───── Study material

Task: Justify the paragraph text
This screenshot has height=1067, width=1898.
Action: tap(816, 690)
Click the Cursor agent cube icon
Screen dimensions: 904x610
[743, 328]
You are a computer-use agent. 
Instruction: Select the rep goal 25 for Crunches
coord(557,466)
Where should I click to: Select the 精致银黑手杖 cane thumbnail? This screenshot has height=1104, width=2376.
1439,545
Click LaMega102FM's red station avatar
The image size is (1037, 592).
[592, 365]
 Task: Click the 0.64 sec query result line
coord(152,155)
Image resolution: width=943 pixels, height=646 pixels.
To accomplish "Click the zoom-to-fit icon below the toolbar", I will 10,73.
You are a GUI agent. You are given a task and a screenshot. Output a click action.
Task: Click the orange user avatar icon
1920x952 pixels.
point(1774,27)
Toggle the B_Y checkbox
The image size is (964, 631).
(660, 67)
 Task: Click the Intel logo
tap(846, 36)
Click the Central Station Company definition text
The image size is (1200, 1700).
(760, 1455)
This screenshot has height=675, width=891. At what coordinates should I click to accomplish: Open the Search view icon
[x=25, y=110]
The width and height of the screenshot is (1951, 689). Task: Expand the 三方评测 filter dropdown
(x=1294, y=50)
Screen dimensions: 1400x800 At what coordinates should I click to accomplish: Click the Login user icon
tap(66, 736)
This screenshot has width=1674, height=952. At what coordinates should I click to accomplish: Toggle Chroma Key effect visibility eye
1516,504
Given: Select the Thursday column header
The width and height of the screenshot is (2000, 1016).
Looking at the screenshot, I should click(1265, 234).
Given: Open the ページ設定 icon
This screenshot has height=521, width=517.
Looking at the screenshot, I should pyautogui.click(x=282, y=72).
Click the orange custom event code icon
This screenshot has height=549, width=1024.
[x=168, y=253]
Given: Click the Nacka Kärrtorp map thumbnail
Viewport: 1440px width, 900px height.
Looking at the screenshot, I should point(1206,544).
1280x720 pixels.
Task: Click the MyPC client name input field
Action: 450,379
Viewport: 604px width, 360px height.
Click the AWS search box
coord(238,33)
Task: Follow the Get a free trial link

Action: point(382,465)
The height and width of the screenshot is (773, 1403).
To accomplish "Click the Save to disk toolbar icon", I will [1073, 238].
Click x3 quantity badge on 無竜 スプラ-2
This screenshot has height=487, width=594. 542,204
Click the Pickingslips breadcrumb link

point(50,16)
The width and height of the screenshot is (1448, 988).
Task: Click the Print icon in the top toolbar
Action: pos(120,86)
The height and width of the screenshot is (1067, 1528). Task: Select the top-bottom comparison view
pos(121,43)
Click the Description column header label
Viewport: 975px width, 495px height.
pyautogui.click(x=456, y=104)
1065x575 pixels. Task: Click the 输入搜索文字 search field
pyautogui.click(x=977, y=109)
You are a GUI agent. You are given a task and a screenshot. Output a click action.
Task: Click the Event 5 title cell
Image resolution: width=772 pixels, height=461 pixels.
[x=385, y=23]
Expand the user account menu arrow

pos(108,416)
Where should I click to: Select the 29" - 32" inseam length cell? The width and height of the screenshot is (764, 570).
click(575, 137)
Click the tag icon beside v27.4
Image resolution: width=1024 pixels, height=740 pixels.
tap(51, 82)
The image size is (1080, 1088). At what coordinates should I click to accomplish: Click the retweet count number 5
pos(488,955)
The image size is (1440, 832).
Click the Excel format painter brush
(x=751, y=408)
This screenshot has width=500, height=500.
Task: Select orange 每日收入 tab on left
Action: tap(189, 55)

──────────

--- What you should do ---
Every entry must be printed again, exactly as it reads.

--- Output of the exercise ---
Task: Justify the paragraph text
This screenshot has height=1067, width=1898.
Action: tap(816, 690)
Click the Cursor agent cube icon
Screen dimensions: 904x610
[743, 328]
You are a computer-use agent. 
Instruction: Select the rep goal 25 for Crunches
coord(557,466)
Where should I click to: Select the 精致银黑手杖 cane thumbnail? This screenshot has height=1104, width=2376.
1439,545
Click LaMega102FM's red station avatar
The image size is (1037, 592).
[592, 365]
 Task: Click the 0.64 sec query result line
coord(152,155)
Image resolution: width=943 pixels, height=646 pixels.
To accomplish "Click the zoom-to-fit icon below the toolbar", I will 10,73.
You are a GUI agent. You are given a task and a screenshot. Output a click action.
Task: Click the orange user avatar icon
1920x952 pixels.
point(1774,27)
Toggle the B_Y checkbox
The image size is (964, 631).
(660, 67)
 Task: Click the Intel logo
tap(846, 36)
Click the Central Station Company definition text
The image size is (1200, 1700).
(760, 1455)
This screenshot has height=675, width=891. At what coordinates should I click to accomplish: Open the Search view icon
[x=25, y=110]
The width and height of the screenshot is (1951, 689). Task: Expand the 三方评测 filter dropdown
(x=1294, y=50)
Screen dimensions: 1400x800 At what coordinates should I click to accomplish: Click the Login user icon
tap(66, 736)
This screenshot has width=1674, height=952. At what coordinates should I click to accomplish: Toggle Chroma Key effect visibility eye
1516,504
Given: Select the Thursday column header
The width and height of the screenshot is (2000, 1016).
Looking at the screenshot, I should click(1265, 234).
Given: Open the ページ設定 icon
This screenshot has height=521, width=517.
Looking at the screenshot, I should pyautogui.click(x=282, y=72).
Click the orange custom event code icon
This screenshot has height=549, width=1024.
[x=168, y=253]
Given: Click the Nacka Kärrtorp map thumbnail
Viewport: 1440px width, 900px height.
Looking at the screenshot, I should point(1206,544).
1280x720 pixels.
Task: Click the MyPC client name input field
Action: 450,379
Viewport: 604px width, 360px height.
Click the AWS search box
coord(238,33)
Task: Follow the Get a free trial link

Action: point(382,465)
The height and width of the screenshot is (773, 1403).
To accomplish "Click the Save to disk toolbar icon", I will [1073, 238].
Click x3 quantity badge on 無竜 スプラ-2
This screenshot has height=487, width=594. 542,204
Click the Pickingslips breadcrumb link

point(50,16)
The width and height of the screenshot is (1448, 988).
Task: Click the Print icon in the top toolbar
Action: pos(120,86)
The height and width of the screenshot is (1067, 1528). Task: Select the top-bottom comparison view
pos(121,43)
Click the Description column header label
Viewport: 975px width, 495px height.
pyautogui.click(x=456, y=104)
1065x575 pixels. Task: Click the 输入搜索文字 search field
pyautogui.click(x=977, y=109)
You are a GUI agent. You are given a task and a screenshot. Output a click action.
Task: Click the Event 5 title cell
Image resolution: width=772 pixels, height=461 pixels.
[x=385, y=23]
Expand the user account menu arrow

pos(108,416)
Where should I click to: Select the 29" - 32" inseam length cell? The width and height of the screenshot is (764, 570).
click(575, 137)
Click the tag icon beside v27.4
Image resolution: width=1024 pixels, height=740 pixels.
tap(51, 82)
The image size is (1080, 1088). At what coordinates should I click to accomplish: Click the retweet count number 5
pos(488,955)
The image size is (1440, 832).
Click the Excel format painter brush
(x=751, y=408)
This screenshot has width=500, height=500.
Task: Select orange 每日收入 tab on left
Action: tap(189, 55)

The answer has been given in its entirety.